Immediately after 9/11 there was an apparent pulling together of the two legislative parties, their leaders, and President Bush and his administration. Crisis overrides partisan considerations for a while. Forcing Republican and Democratic leaders to spend time in a bunker has therapeutic effects. As the sense of crisis wanes, bonding erodes, and the political calendar begins to drive the legislative process, the government experiences a "return to normalcy" in which the permanent campaign reasserts itself. The most enduring effect of 9/11 so far has been the weekly meetings of the bipartisan congressional leadership with President Bush. One might reasonably say that this could not have been imagined in the Clinton administration during which the permanent campaign took root, and did not appear likely to emerge during the Bush 43 administration either. As time has passed, however, connections between camaraderie and governance are not apparent. Senator Daschle blasts the Bush administration regularly during his press conferences ("issue definition") and the Republicans have started referring to the "Daschle Democrats" with an emphasis reserved, in an earlier day, to "Trotskyites" or more recently, "Clintonites."

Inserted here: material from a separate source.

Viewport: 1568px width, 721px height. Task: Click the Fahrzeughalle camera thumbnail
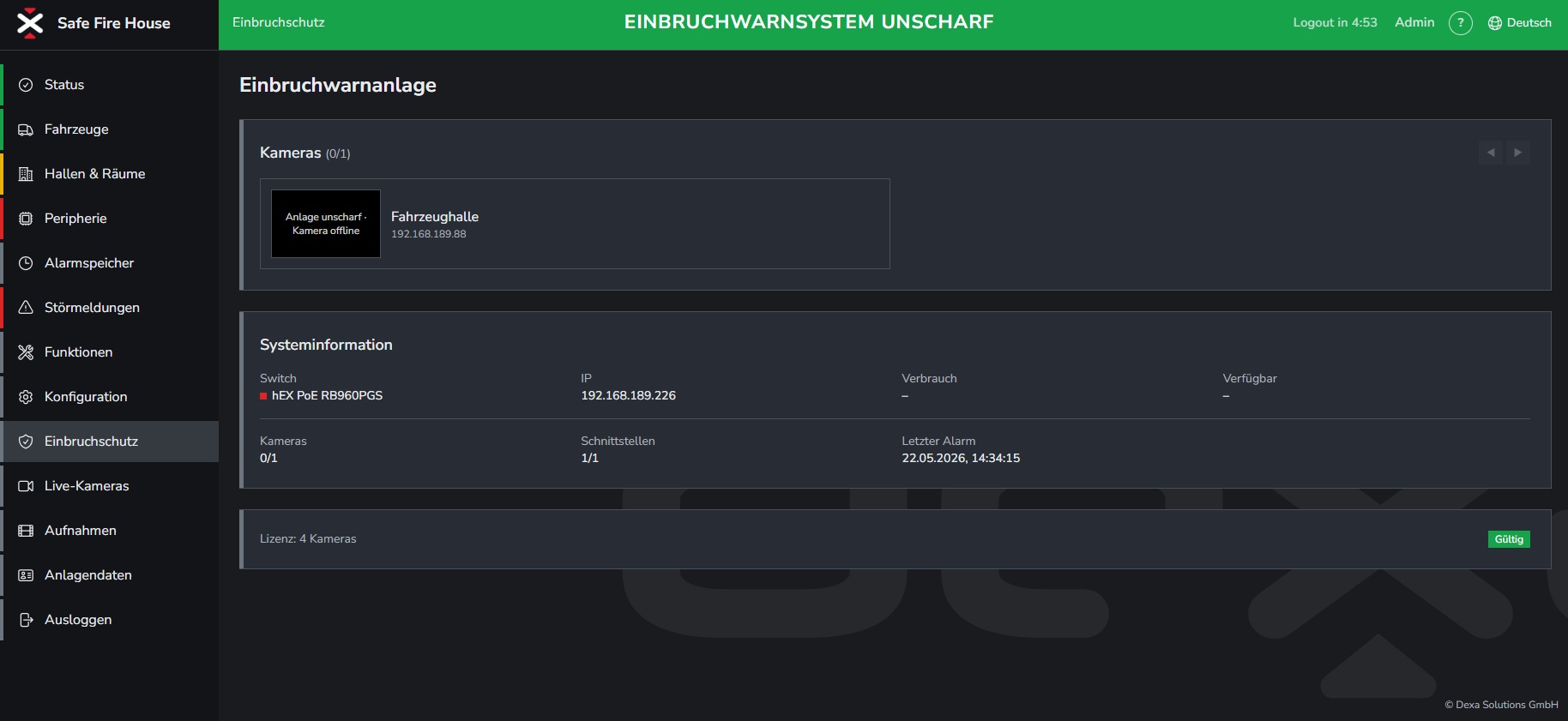(326, 224)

The re-emergence of the permanent campaign illustrates an aspect that is worthy of additional comment, its affect on legislation or (in Sinclair's term) governing. Recently I had an opportunity to visit with a House Democratic staff member who served the party leadership. She was offering insight on the question of how the party's relegation to the minority had affected its organization and leadership. In particular, she recalled the Democrats' efforts to delay or defeat the Republican legislative program, starting with the Contract With America. They had, she told me, always to consider the relative benefits of actually passing a bill. For the Democrats to pass a bill, they needed the votes of moderate Republicans. Yet it was precisely these Republicans whose seats the Democrats coveted in their quest to regain control of the House. To put a "good" bill on the floor meant giving the GOP moderates a "good" vote, one that they could take home to their districts demonstrating their moderation and independence. With the Senate in Republican control, the House Democrats had little hope of enacting legislation anyway. Therefore, the party had little incentive to compete with the Republicans, less to compromise. Instead, it made sense for the party to define issues for political purposes.

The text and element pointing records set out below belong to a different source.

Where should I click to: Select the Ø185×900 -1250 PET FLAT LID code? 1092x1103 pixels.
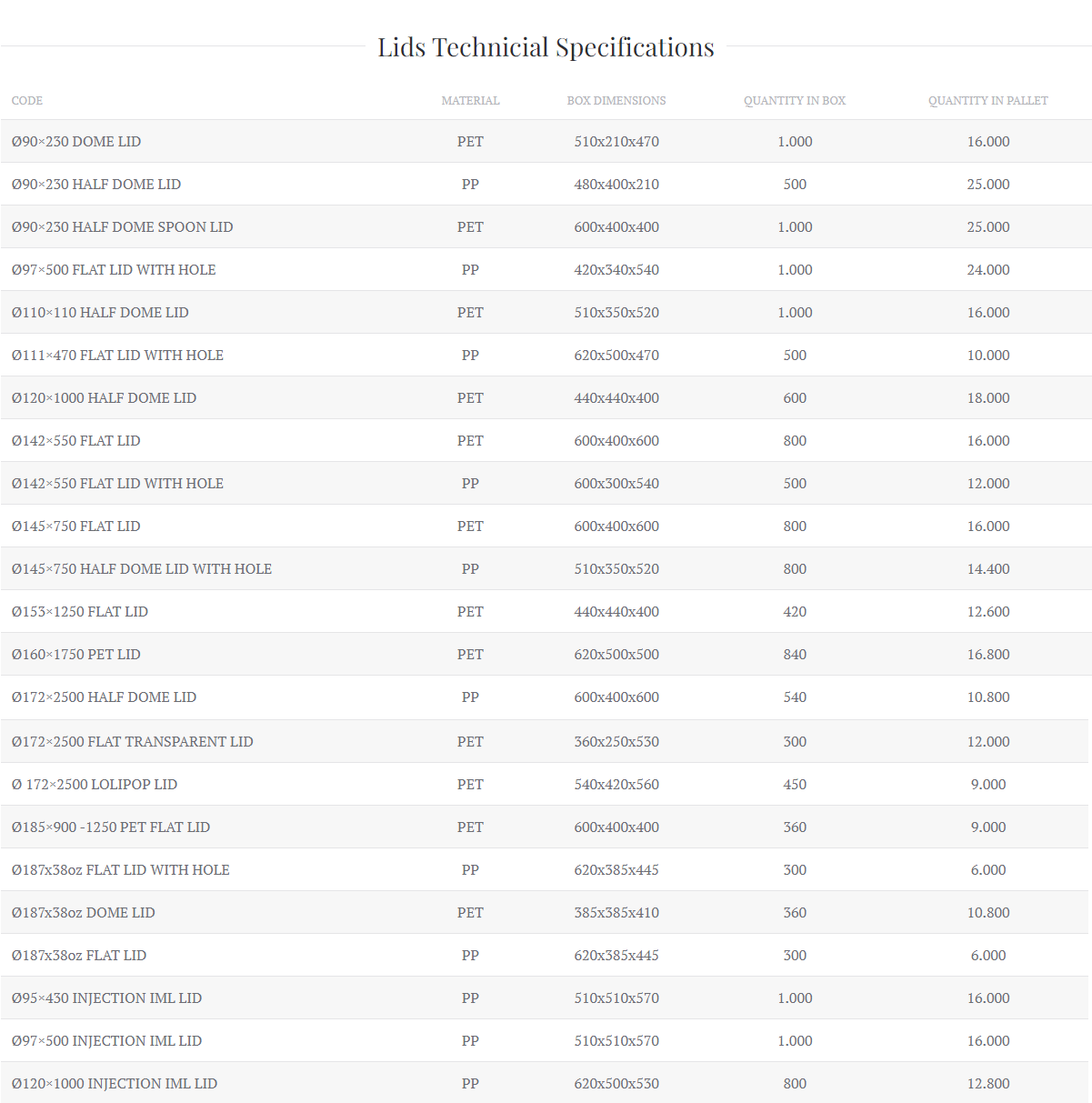(111, 827)
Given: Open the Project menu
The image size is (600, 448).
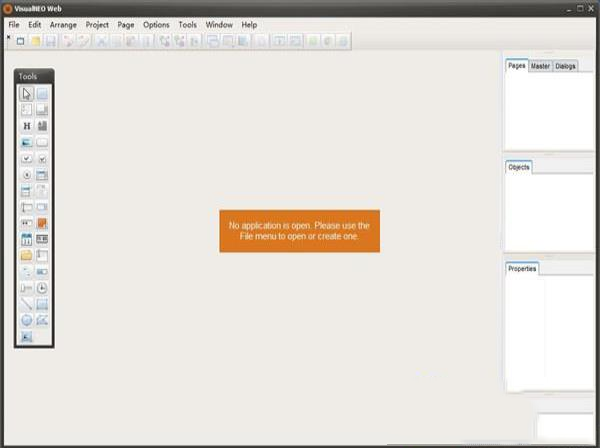Looking at the screenshot, I should tap(97, 24).
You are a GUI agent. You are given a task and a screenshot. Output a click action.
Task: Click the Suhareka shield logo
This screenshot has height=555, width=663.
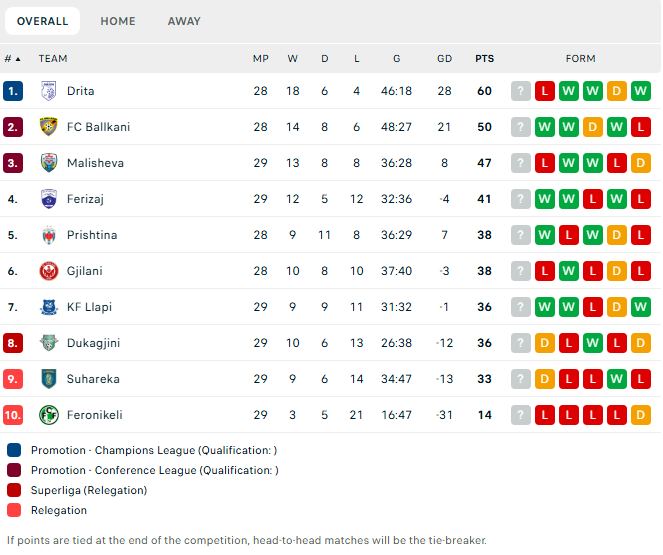click(x=49, y=379)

There were, of course, many occasions when the Democrats worked hard to develop alternatives to Republican proposals. But the goal was usually to attain near unanimity among Democrats rather than to swing Republicans to the Democratic side. The Republicans, realizing that they often had little prospect of obtaining Democratic votes, sought to unify their membership. The result is a sharply divided House in which positioning is more important than legislating. Many examples could be adduced to illustrate this point. Two main examples will suffice: the Democratic approach to social security and medicare, and the Republican approach to tax reduction.

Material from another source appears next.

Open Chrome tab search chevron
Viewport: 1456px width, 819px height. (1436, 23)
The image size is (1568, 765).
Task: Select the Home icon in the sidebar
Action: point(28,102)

Thus, the permanent campaign does indeed have consequences for governance, the conditions under which members participate in the governing process reflects this fact, and the events of September 11 have not fundamentally altered the situation. What would affect it? The Bipartisan Campaign Reform Act of 2002 aims to diminish the role of "soft" money in campaigns while increasing the importance of "hard" money contributions and the role of interest groups. In due time we shall see what effect the legislation has had.